Original Names / Fernando Dámaso
Fernando Dámaso, Translator: Unstated

Our authorities have the absurd habit of changing the names of streets,
parks, shops, businesses and even some public places, according to their
short-term political interests. Thus, Presidents Avenue, El Vedado,
built during the Republic and along which appear monuments, statues or
busts of various Cuban presidents, degenerated into a the so-called
Avenue of the Latin American Presidents (not of all of them, just the
"friendly" ones). Previously, the site dedicated to the American
Presidents (taking the Americas as a whole), was the beautiful
Fraternity Park, next to the Capitol building. In its conversion to
Estrada Palma (the first President) all that is left on the marble base
is a pair of shoes, near the Hotel Presidente, an outstanding display of
cultural vandalism, and Jose Miguel Gomez was saved at the junction with
Calle 29, as his monument was so huge. The spaces provided for the
others have been occupied by statues or busts (some quite poorly
executed artistically) of Bolivar, Alfaro, Torrijos, Allende, etc., in a
strange hodgepodge of history.

The Avenida de Carlos III, has long has imposed on it the name of
Salvador Allende, but only a tiny minority of people call it this. The
same thing happened to Reina (renamed Simon Bolivar), Galiano (Father
Varela), Monte (Maximo Gomez) and others, all of which ordinary people
still call by their original names. This extends to sports venues, where
most of the ballparks have names that have nothing to do with their
sport, whether it be swimming pools, facilities for basketball,
volleyball and others where elementary logic suggests they should be
named for the respective leading figures in that sport.

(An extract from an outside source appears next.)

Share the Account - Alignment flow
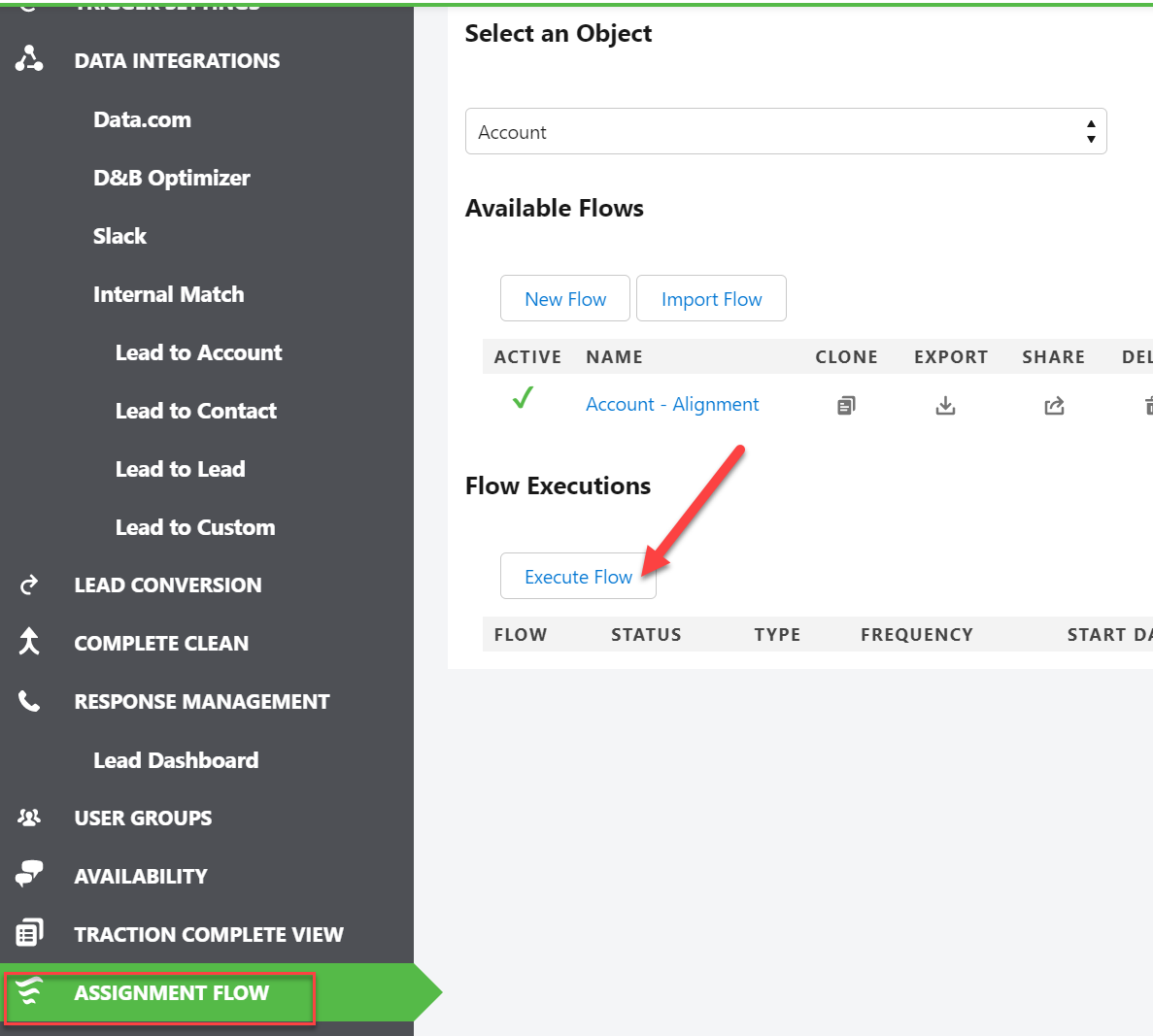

Recently a rally held at the Acapulco Park in Nuevo Vedado got my
attention; in one of its corners they have erected an unimaginative and
completely oblivious to the design of the park monument dedicated to
Vietnamese leader Ho Chi Minh. It turns out that they have renamed it Ho
Chi Minh Park (when they dedicated the monument, it called Liberty
Park). At the ceremony, which they repeat every time some important
Vietnamese visits, the only ones participating were the students from a
nearby high school, in full uniform, Vietnamese students studying in
Cuba and a few selected officials. A political assembly that passersby
observe from afar, since it has nothing to do with them or with the
neighborhood. I don't know if the Vietnamese have noticed.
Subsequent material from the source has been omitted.